Davutoğlu’nun açıklamalarına dönersek, Doğu Akdeniz’de zaten hakkımız olan seyrüsefer serbestîsinin sağlanması için gerekli her türlü tedbirlerin alınması son derece hukuki bir olgu ve bir o kadar da ciddi bir uyarıdır. Bizim anladığımız kadarıyla Türkiye Gazze ambargosunu kesinlikle tanımadığı için, Türk gemileri bundan sonra ambargoyu kırarak, Gazze’ye deniz yoluyla doğrudan yardım gönderebilecek. Bunun yanında, uluslararası insani yardımların Gazze’ye ulaşabilmesi adına, seyrüsefer hakları olan söz konusu yardım gemilerini korumak için her türlü askeri desteği sağlayacaktır. Bu yaptırımların eyleme dönüşmesi Akdeniz’de her an sıcak çatışmaların yaşanabileceğinin de sinyalcisi aslında. Gelişmelerin seyrini tabiki İsrail’in tavırları belirleyecektir. Eğer Türkiye’nin taleplerini yerine getirirse, ortamın yumuşaması sağlanabilir.
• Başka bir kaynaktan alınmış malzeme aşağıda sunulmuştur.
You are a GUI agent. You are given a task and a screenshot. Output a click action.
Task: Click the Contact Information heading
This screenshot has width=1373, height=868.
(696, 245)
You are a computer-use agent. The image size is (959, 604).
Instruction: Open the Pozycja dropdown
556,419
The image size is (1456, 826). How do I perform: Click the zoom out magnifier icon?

Yıllar boyu süre gelen bir stratejik müttefiki kaybetmemek adına İsrail’in artık son şansı. Hep birlikte bekleyip göreceğiz.
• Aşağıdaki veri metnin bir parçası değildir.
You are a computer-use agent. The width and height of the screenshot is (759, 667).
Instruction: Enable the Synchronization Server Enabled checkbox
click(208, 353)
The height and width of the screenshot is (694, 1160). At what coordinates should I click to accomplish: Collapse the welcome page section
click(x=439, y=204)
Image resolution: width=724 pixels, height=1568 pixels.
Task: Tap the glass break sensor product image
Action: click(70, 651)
Bir öngörü isterseniz; İsrail çıkarları adına, Ortadoğu’daki en büyük destekçisi ve kadim devlet geleneğine sahip Türkiye’yi gözden çıkarmayacak, ulusal çıkarları için (ve kendi devlet onurunu da çiğnetmeyecek bir kararla) değiş(tirile)cek bir hükümet ile Türkiye’nin haklı taleplerini yerine getirecektir.